A 2017 survey of almost 2,000 Walla Walla County residents by the Walla Walla County Suicide Prevention Work Group indicated 77% knew about 911 and the National Suicide Hotline but had “less knowledge of local resources.”
Armstrong said the provider website began after he invited Emily Rea, directory co-founder and clinical psychologist at Walla Walla Clinic, to speak at an information session for graduate students in the fall of 2018. When he picked her brain about how psychology students could engage the community, she told him about Sharp’s idea of a comprehensive directory.
But the website didn’t really get going until spring, he said, when he, Sharp, Rea, and two Whitman undergraduate psychology students, Zoe Brown and Daniel Leong, came up with a plan and developed the application for the sub-grant.
Walla Walla Web Weavers were brought on board to help create the technical side, he said, but ended up donating web hosting and giving a discounted rate, paid by stipends through the grant. And photographer James Lamperti donated the site’s cover photo, Armstrong said.
The site went live over the summer with about 10 providers, but now has around 25. The site isn’t fully ready, but Armstrong said he hopes to triple provider listings and thought there were about 50-70 local mental-health care providers in the county.
He also reached out to Tri-Cities and Spokane professionals to see if they were interested. But the site was focusing on Walla Walla County and easing patient-provider connections, he said.
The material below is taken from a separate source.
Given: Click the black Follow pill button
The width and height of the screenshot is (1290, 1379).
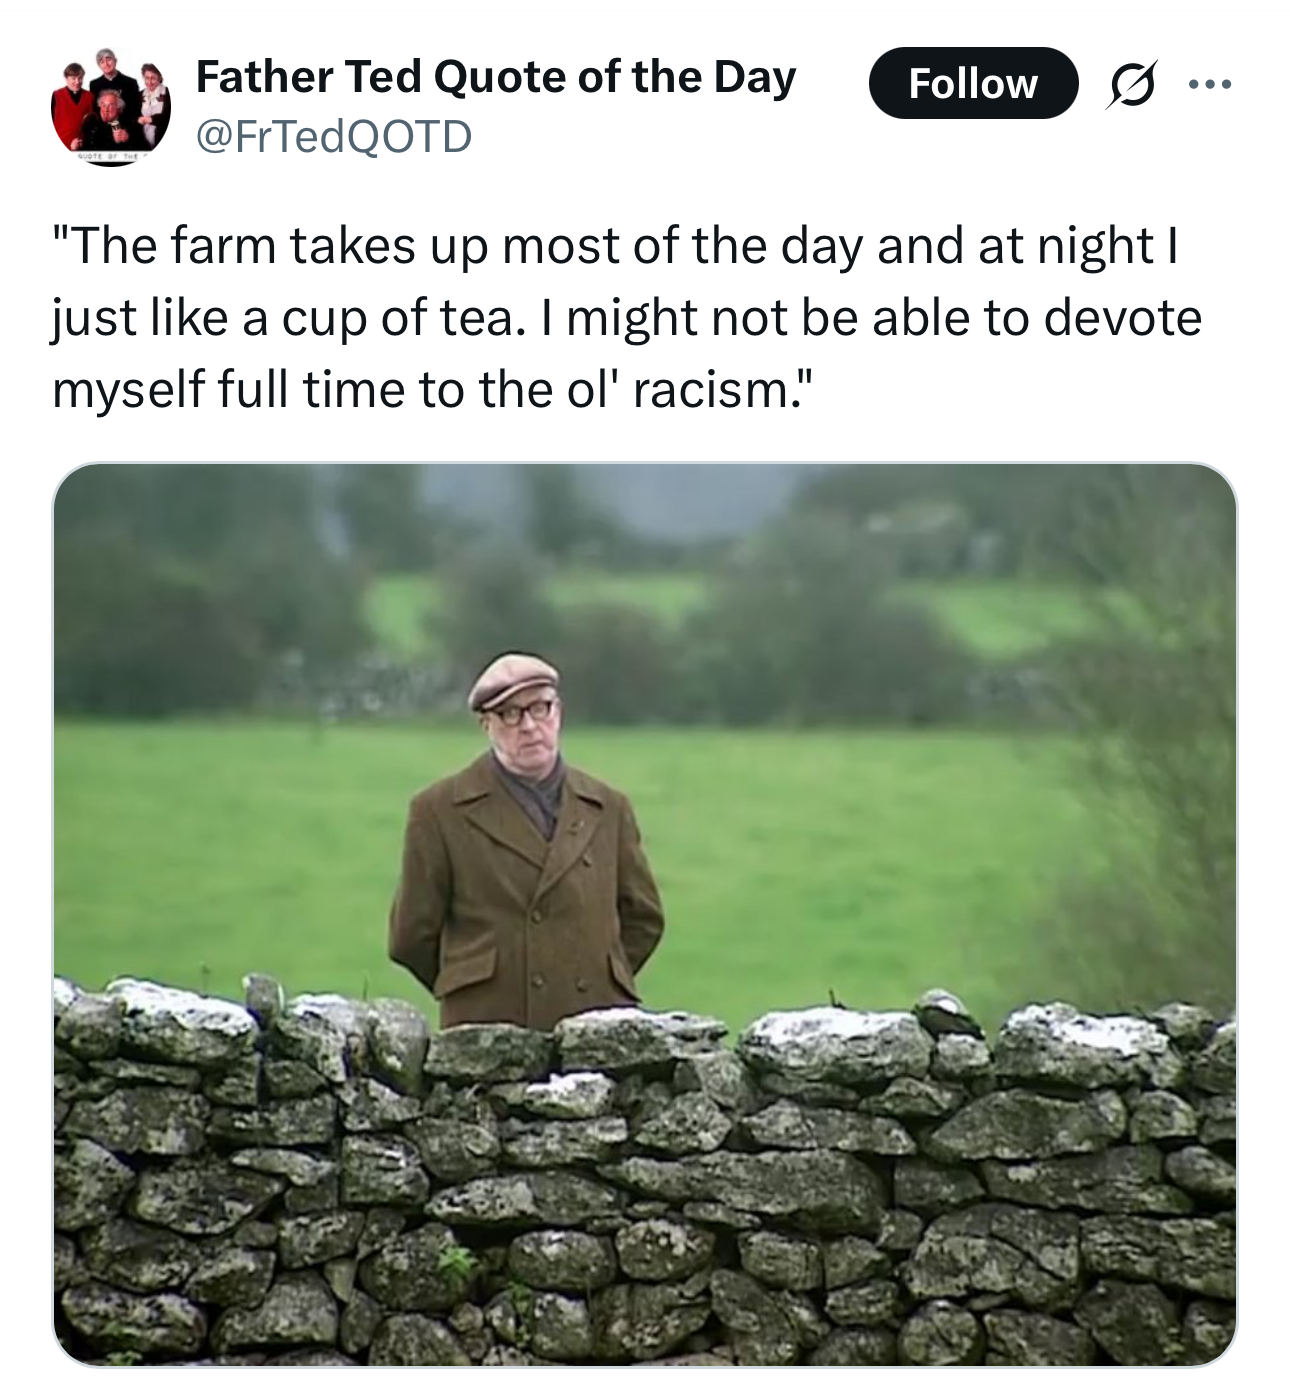Looking at the screenshot, I should (974, 84).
To help with the process, the network provides any mental-health care provider’s profile, including a photo when available, along with which insurance companies they accept.
People can search for providers using those guidelines, as well as patient age, issue, format (group, families, etc.), specialties, and treatment style (faith-based, etc.). If people are uncertain about the type of therapy they may need, a glossary lists many common treatments.
The glossary was one aspect Brown and Leong developed, Brown said.
“It’s been a really great experience to find out what’s happening in the community that’s different than what we learn in the classroom,” Brown said.
The 20-year-old added that she and Leong “have done quite a bit of reaching out to different providers,” which helped them direct their work paths. She also said the experience made her change her career goal from research to opening a practice, perhaps in a rural community, although it was still early.
“There’s a strong possibility,” she said.